SOAP ISAPI verifies that callers are allowed to submit SOAP requests when it creates the corresponding MPF requests. By default, SOAP ISAPI runs under a single user account, MPFClientAcct, so the COM security context is MPFClientAcct. Incoming requests are initially authorized by Microsoft Internet Information Services (IIS). After receiving a request, the way SOAP ISAPI continues this process is determined by the following:

Property Description
PassportEnabled Determines whether the ISAPI authenticates users against Microsoft .NET Passport.

0 (default): The ISAPI does not perform Passport authentication.

1: The ISAPI extracts the Passport Unique ID (PUID) from the returned Passport cookie and passes it as part of the request's security context (\securityContext\passport\@puid). When the provisioning engine receives the request, it attempts to authenticate users against Passport and redirects them to Passport if they are not accepted. Passport then handles its own authentication.

SecurityType Enumeration that determines whether the ISAPI generates the security context for the call before passing the request to MPF by using IProvEngine::SubmitTrustedRequest.

0: The ISAPI extracts basic authentication credentials from the incoming call and builds a security context. If the incoming HTTP request contains a basic authentication header, the ISAPI extracts the user name and password and constructs a basic authentication credential for the request's security context (\securityContext\authentication\basic). The ISAPI deletes any security context passed in with the request.

1: The ISAPI passes the security context unchanged from the incoming call. This is the weakest security setting.

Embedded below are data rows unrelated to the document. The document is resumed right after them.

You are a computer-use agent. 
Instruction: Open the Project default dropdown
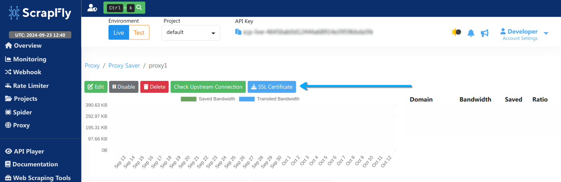click(x=191, y=33)
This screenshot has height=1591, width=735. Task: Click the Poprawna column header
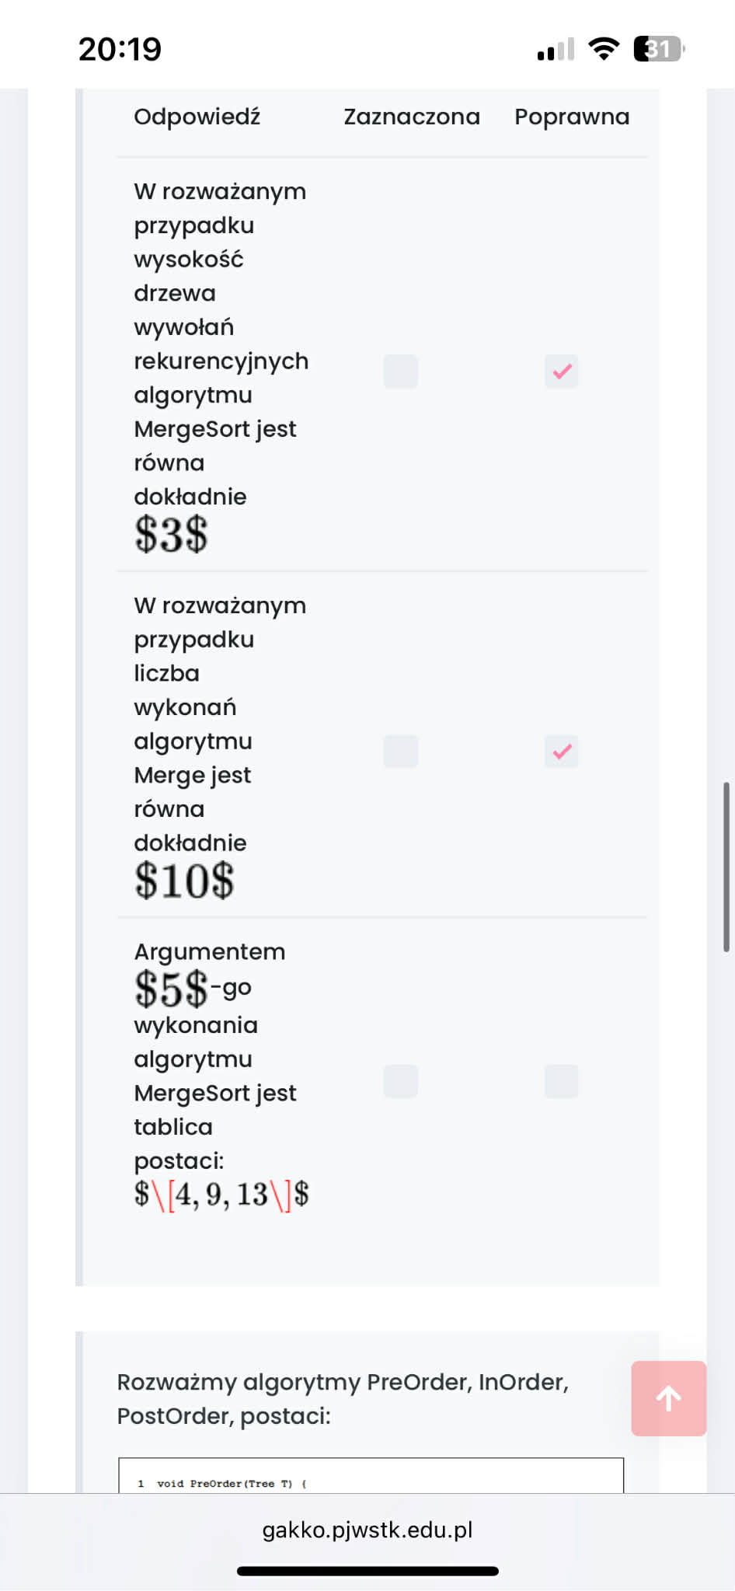pyautogui.click(x=572, y=117)
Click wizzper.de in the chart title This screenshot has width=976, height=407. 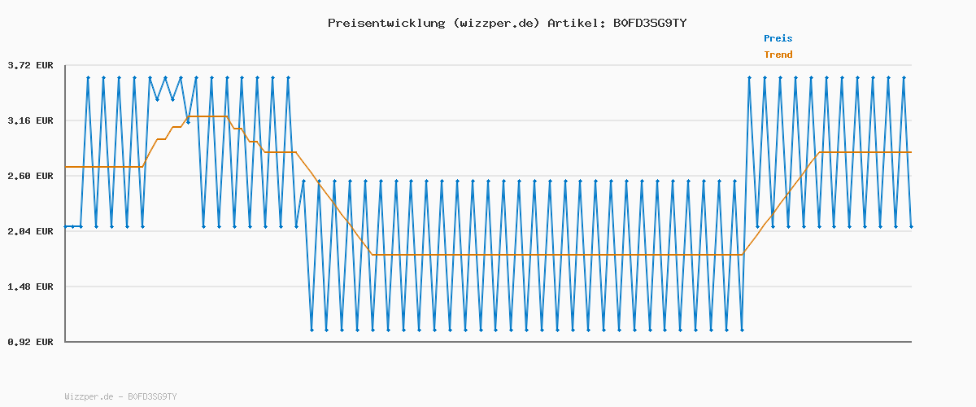click(x=495, y=23)
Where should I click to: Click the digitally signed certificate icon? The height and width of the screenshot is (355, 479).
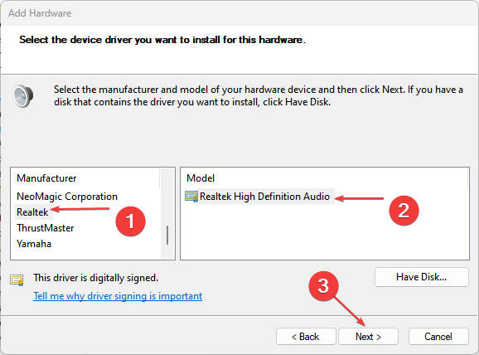click(17, 280)
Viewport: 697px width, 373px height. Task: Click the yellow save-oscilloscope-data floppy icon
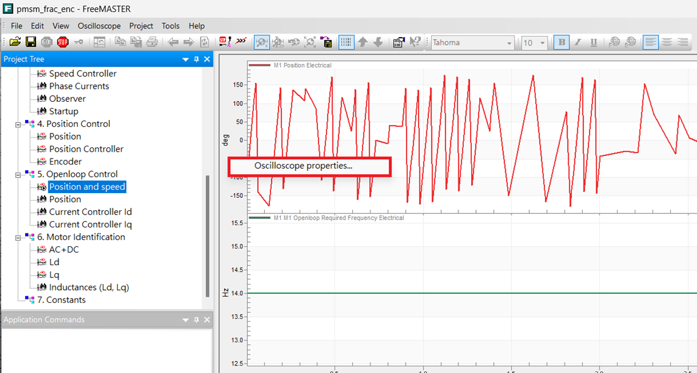click(327, 42)
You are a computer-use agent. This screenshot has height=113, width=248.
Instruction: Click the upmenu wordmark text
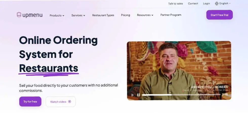(x=32, y=15)
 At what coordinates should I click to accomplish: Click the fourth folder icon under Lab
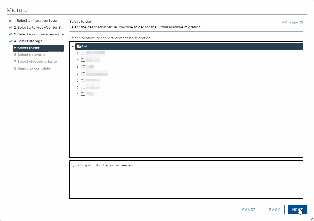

2 (default): The ISAPI passes the request through with no security context. The ISAPI extracts the namespace name and procedure from the incoming SOAP request header and constructs an untrusted request from the data node of the SOAP request. As a result, the request does not pass a security context, and the provisioning server will therefore authorize the request based on the COM security context. This is the strongest security setting.